Hoping to quell the FDA's safety and effectiveness concerns, Cyberonics submitted an amendment in late September containing two-year safety and effectiveness data and analyses for more than 240 patients. That supplemented its original application, which included one-year data and analyses for 460 patients. The company also provided revised labeling for patients and physicians and delivered a formal response to the FDA's letter rejecting the device for treating depression.

Also in late September, the FDA gave Cyberonics permission to study the device for depression in 100 patients. It's a small exemption that clears the way for the company to use VNS in patients with life-threatening depression while the company pursues marketing approval for the device.

Cyberonics' stock plunged 40% to $14.29 per share on news of the FDA's refusal, off a 52-week high of $40.07 on June 17. Meanwhile, Advanced Neuro-modulation Systems of Plano, Texas, made overtures to buy out the company, but Cyberonics ultimately rejected the move. The company's bid boosted Cyberonics' shares by 23%, closing at $23.23 on Sept. 15.

Cyberonics' experience contrasts sharply with Concentric's recent regulatory success. The FDA okayed Concentric's Merci Retrieval System after reviewing patient data from a 25-site clinical study that involved 141 patients who arrived in the hospital too late for the clot-busting drug therapy used to treat ischemic stroke.

The corkscrew-like device, used for mechanical embolus removal in cerebral ischemia (MERCI), is inserted through the femoral artery in the groin and threaded up to the carotid artery in the neck. The device gives physicians a tool to grab and remove brain clots instead of dissolving them with drugs.

"I certainly envision a whole lot of scenarios where it would be better than a thrombolitic," says Dr. Michael A. Sloan, associate professor of neurological sciences and neurosurgery at Rush Presbyterian-St. Luke's Medical Center in Chicago.

From the start, the two device makers faced differing burdens of proof based on the nature of the medical conditions the devices were designed to treat, suggests Jayme Zage, a director at Evanston, Ill.-based Sg2, a research and consulting firm.

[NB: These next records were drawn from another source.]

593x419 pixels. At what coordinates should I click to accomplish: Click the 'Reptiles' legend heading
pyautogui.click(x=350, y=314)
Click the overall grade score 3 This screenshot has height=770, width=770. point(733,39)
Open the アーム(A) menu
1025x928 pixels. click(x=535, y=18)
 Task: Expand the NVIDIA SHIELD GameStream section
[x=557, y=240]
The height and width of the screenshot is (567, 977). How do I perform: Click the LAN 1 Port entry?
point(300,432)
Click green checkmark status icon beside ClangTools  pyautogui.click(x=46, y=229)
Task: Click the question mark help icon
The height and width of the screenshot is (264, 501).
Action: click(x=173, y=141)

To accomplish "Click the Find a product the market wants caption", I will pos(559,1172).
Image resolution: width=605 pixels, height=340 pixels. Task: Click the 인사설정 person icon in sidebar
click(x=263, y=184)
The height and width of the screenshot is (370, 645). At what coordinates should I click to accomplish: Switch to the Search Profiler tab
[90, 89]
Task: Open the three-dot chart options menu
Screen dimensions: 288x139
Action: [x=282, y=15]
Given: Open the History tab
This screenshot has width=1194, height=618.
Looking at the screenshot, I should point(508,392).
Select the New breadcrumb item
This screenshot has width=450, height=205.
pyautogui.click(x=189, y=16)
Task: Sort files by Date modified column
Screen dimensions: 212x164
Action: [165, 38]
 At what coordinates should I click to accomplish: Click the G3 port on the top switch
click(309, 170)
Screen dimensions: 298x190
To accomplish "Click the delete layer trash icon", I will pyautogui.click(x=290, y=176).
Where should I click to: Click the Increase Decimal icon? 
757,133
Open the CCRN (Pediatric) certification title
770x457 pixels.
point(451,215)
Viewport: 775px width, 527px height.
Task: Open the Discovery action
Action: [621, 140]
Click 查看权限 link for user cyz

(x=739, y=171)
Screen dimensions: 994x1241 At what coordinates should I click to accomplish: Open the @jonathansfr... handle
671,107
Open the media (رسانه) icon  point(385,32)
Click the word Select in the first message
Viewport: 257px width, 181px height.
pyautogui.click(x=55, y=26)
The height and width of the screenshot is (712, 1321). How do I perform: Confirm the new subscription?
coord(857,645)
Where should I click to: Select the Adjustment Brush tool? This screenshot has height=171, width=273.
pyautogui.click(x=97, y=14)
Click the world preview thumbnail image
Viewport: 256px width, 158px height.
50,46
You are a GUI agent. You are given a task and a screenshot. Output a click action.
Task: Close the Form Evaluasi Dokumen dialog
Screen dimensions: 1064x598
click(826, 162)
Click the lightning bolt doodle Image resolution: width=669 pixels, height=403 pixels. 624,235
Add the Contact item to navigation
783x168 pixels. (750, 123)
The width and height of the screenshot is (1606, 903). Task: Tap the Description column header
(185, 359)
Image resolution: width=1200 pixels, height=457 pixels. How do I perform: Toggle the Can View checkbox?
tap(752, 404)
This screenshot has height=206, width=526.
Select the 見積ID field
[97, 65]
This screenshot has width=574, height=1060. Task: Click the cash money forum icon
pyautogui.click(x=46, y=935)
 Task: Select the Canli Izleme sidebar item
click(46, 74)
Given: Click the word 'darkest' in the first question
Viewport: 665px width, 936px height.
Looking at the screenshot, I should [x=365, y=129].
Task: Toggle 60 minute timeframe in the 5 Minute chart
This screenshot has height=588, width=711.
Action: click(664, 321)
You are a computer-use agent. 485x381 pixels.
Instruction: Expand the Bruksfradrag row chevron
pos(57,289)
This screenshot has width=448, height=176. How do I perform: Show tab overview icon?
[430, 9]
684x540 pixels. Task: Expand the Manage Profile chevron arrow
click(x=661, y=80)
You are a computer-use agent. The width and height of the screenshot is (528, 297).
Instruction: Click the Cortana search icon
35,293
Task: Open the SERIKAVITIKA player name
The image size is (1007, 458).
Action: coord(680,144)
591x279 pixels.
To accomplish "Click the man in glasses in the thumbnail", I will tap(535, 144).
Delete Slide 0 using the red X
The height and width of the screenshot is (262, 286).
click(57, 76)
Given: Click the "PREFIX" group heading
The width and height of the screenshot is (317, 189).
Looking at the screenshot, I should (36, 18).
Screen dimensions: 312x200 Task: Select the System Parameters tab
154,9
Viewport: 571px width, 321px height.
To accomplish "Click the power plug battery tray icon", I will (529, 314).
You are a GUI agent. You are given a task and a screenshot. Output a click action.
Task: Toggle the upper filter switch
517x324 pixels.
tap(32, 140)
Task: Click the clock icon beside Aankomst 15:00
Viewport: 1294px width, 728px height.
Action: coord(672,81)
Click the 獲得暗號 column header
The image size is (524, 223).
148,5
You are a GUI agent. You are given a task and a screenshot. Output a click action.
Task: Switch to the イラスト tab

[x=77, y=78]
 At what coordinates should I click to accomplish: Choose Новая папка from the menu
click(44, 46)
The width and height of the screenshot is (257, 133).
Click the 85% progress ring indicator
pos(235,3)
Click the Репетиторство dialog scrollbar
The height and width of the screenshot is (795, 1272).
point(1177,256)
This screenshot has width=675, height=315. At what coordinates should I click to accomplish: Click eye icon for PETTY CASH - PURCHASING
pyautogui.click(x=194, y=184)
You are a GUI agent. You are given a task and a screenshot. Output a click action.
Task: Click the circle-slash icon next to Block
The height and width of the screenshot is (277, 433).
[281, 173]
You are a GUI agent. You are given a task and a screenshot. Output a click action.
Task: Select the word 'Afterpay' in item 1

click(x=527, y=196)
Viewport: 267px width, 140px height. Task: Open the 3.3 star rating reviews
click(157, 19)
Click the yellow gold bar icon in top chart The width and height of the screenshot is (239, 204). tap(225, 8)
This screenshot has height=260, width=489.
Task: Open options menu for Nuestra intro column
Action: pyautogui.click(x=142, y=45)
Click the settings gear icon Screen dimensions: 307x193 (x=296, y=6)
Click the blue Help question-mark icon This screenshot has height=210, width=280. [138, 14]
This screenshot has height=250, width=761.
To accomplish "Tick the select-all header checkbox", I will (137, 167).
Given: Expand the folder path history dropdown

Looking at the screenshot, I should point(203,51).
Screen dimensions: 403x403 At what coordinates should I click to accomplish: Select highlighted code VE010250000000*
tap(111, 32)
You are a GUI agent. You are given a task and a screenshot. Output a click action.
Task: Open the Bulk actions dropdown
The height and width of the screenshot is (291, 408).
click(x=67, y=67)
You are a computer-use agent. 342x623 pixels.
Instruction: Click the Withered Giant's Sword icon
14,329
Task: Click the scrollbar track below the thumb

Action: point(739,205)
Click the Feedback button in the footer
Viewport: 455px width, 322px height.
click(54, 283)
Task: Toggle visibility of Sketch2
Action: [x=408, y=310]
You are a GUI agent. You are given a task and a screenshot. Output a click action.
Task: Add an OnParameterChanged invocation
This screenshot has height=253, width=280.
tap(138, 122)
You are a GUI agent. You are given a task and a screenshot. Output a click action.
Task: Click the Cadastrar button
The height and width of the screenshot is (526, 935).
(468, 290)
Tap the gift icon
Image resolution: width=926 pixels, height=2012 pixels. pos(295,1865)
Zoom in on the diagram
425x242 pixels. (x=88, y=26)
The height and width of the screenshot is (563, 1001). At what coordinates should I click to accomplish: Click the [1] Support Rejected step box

Ischemic stroke is a defined event, and removing the clot quickly restores blood flow. By contrast, a diagnosis of depression is much more arbitrary, as no molecular markers or diagnostic tests can demonstrate a particular type of depression. "That makes clinical trials difficult," notes Zage.

Still, when there's data to substantiate a treatment, manufacturers need to make sure that information is getting analyzed the way they want it to be. "One of the lessons learned is just, from a company perspective, to continue to work with the FDA throughout the clinical trial process," Zage says. "They really want to work with the companies," she says of the FDA. "They're not the bad guys."